Je le répète : les poèmes d’Armand Dupuy remuent des choses vues, des choses senties, des pressentiments, des houles, des miroirs… Ils partagent une étrange souffrance ; celle du monde, évidemment, mais ce serait trop simple. Quelque chose, un malaise, une âcreté habite notre souffle : « On pourrait se détacher, disparaître – on mesure ça dans sa bouche. » (p. 14) Les poèmes d’Armand exhalent, inhalent la légère fumée qui tremble entre le fait de vivre et le drame d’exister.Ils nous donnent à partager l’expérience d’un corps qui ne revendique pas l’identité. Ces poèmes sont d’ailleurs écrits avant le commerce ordinaire des humains entre eux. Armand Dupuy se lève tôt. Il écrit tôt. Il peint, aussi, aux aurores, des petites choses splendidement indéchiffrables, et il parle, en quelque sorte, avant la parole.

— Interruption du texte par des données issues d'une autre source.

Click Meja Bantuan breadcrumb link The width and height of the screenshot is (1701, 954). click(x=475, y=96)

Cela donne un court recueil époustouflant. Je n’ai rien lu de pareil depuis Jaques Izoard. Mais attendez ! Je ne prétends pas qu’Armand se soit mis à la remorque du poète liégeois. Qu’il l’ait lu ou non m’importe peu, car ses poèmes clapotent à nos oreilles avec une vérité de ton qui ne trompe jamais. Et tant mieux, après tout, si le mystère de parler rejoint d’autres sources. Tant mieux si j’ai aussi pensé à Jean Racine en lisant Armand Dupuy. Racine, également, mettait notre langue en abyme. Il la portait parfois au remuement profond de toutes les hiérarchies. « Vous êtes empereur, Seigneur, et vous pleurez », prononce Bérénice, déployant peut-être le plus beau vers français dans l’aveu de la dé maitrise.

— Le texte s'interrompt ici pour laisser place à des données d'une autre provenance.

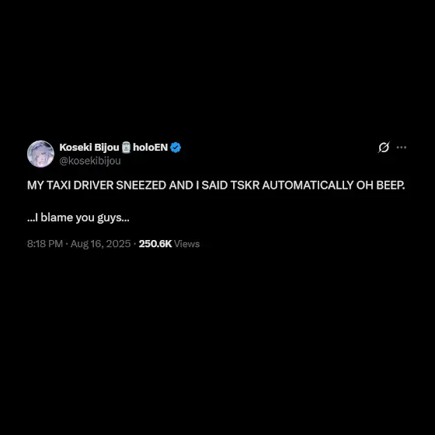The width and height of the screenshot is (435, 435).
Task: Open the @kosekibijou handle link
Action: [90, 161]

Chez Armand Dupuy il n’y a pas d’empire, pas de domination, mais un sens de l’effacement. Pas du néant, pourtant, car cela « tient », comme aime à dire le poète. Sous les mensonges et les empires, quelque chose remue encore, fait entendre son souffle ou son râle, perdure, insiste, plante, comme eût dit Bauchau, « une objection dans le malheur ». Quelque chose tient.
Et c’est pourquoi on tient à ce poète.